May 1, 2026
Nirav shah
2026 Tandem Meetings Cellular Therapy Lymphoma Aggressive B-Cell Lymphomas Meetings / Conferences News

Interim phase 2 analysis shows zamto-cel activity in DLBCL

The chimeric antigen receptor T-cell therapy zamtocabtagene autoleucel (zamto-cel) showed encouraging activity and a favorable safety profile in patients with relapsed or refractory diffuse large B-cell lymphoma after at least two prior lines of therapy, according to an interim analysis presented at the tandem meetings of the American Society for Transplantation and Cellular Therapy and the Center for International Blood and Marrow Transplant Research.

The analysis comes from the US-based DALY II trial, a multicenter, open-label, single-arm phase 2 study. The results, presented by Nirav Shah, MD, an associate professor of medicine at the Medical College of Wisconsin, highlighted the potential of this dual CD20-CD19 CAR-T therapy, which is designed to shorten manufacturing time and get treatment to patients faster.

“Unlike currently registered CAR-T cell products, zamto-cel is administered as a fresh product with a short vein-to-vein time and a high manufacturing success rate,” the investigators wrote.

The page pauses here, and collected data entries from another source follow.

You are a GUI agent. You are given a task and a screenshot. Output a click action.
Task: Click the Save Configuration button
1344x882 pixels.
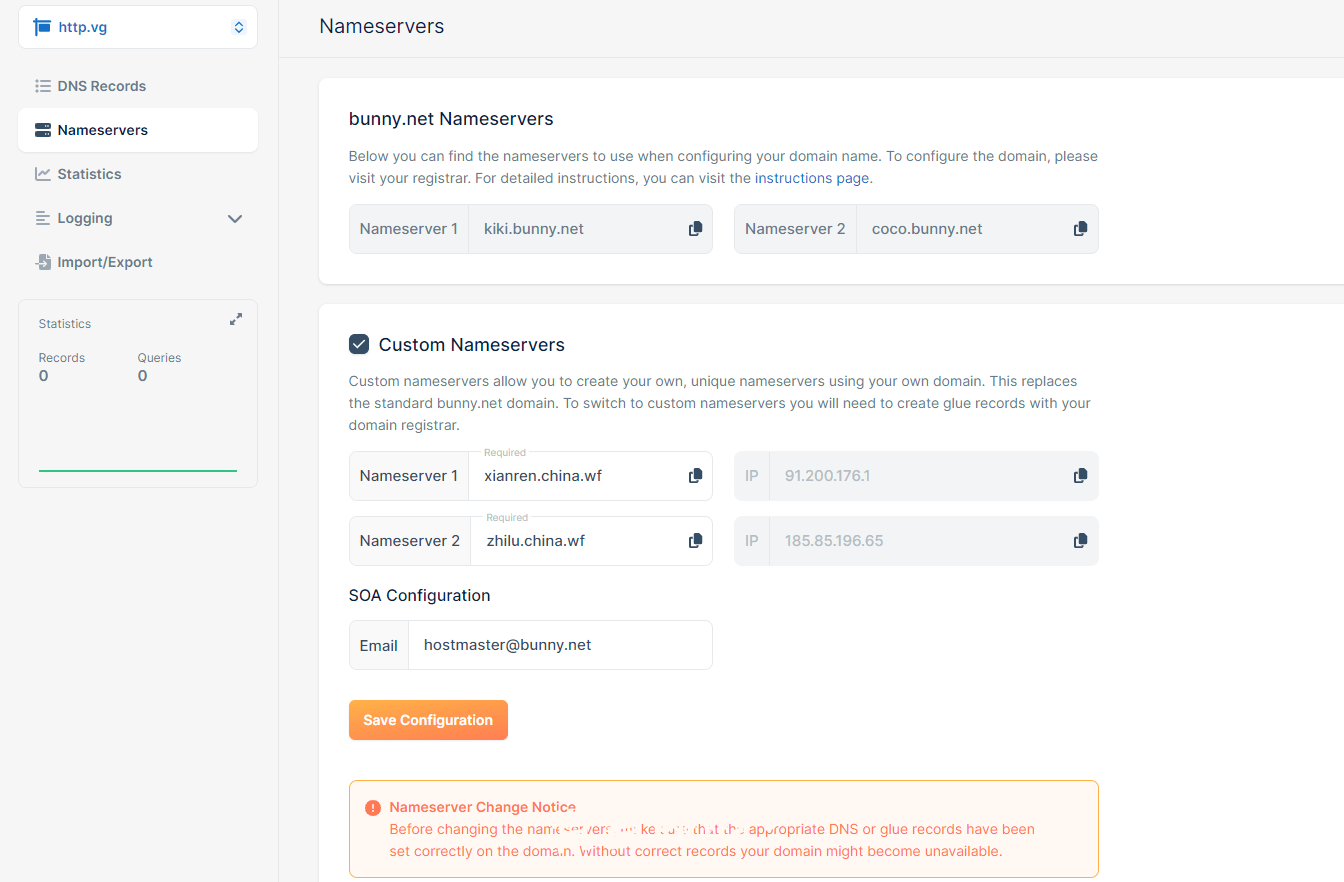pyautogui.click(x=428, y=720)
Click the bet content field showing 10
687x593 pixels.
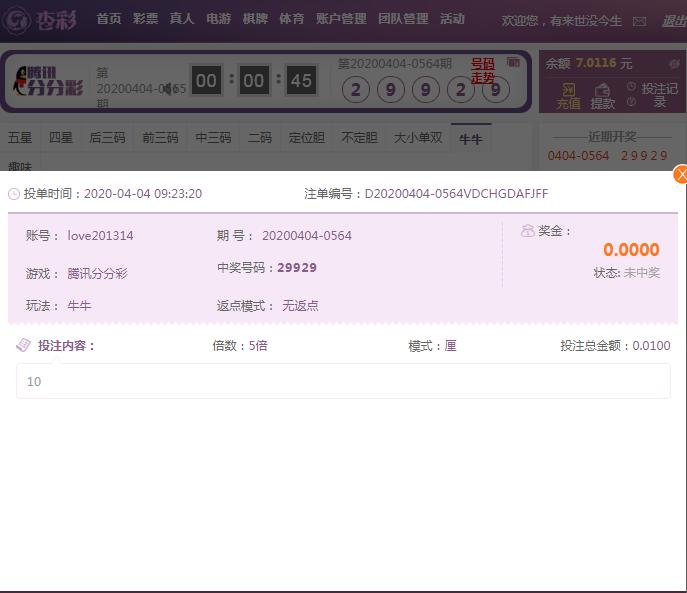[343, 381]
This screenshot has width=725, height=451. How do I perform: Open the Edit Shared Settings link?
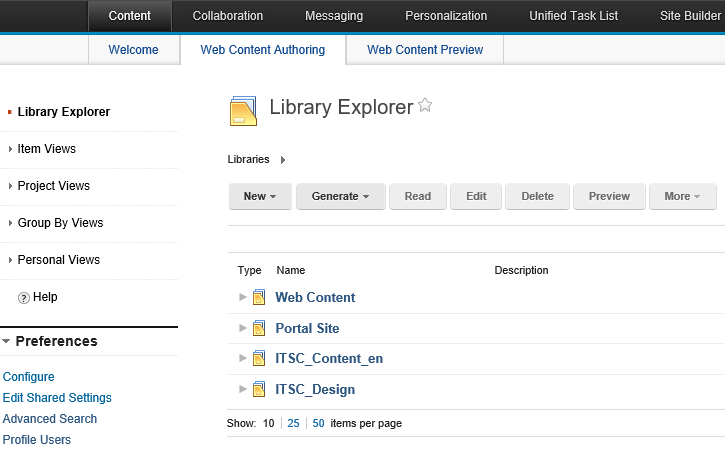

The therapy is manufactured by Miltenyi Biotec using its CliniMACS Prodigy(R) platform, a closed, automated system with an approximately 14-day vein-to-vein time.

“We believe that making CAR-T treatments more globally accessible—and advancing medicine like this—is one of our major goals at Miltenyi,” said Toon Overstijns, CEO of Miltenyi Biomedicine, in an interview with SOHO Insider at the 66th American Society of Hematology Annual Meeting and Exposition.

Results

The investigators reported that as of March 29, 2024, 69 patients had received zamto-cel. Among 59 evaluable patients (median age, 63 years; 66% male), the overall response rate was 72.9%, including a complete response rate of 49.2%. At 6 and 12 months, progression-free survival was 55% and 42%, respectively, and overall survival at 12 months was 72%. The median duration of response was 11.4 months.

All 69 treated patients were included in the safety analysis. Cytokine release syndrome occurred in 46% of patients and was limited to grade 1–2 events. Neurotoxicity was reported in 17%, with most cases grade 1–2 and 4% grade 3. One case of IEC-HS was reported and resolved within two days. There were no reported patient deaths.

Only one patient lost both target antigens at relapse, suggesting target expression was largely maintained, the investigators wrote.

“Only one patient experienced loss of both antigens compared to pretreatment status, demonstrating maintenance of target antigen expression at relapse,” they wrote.

This study was presented as oral abstract 43 in the “Myeloma and Lymphoma” session during the 2026 Tandem meetings in Honolulu.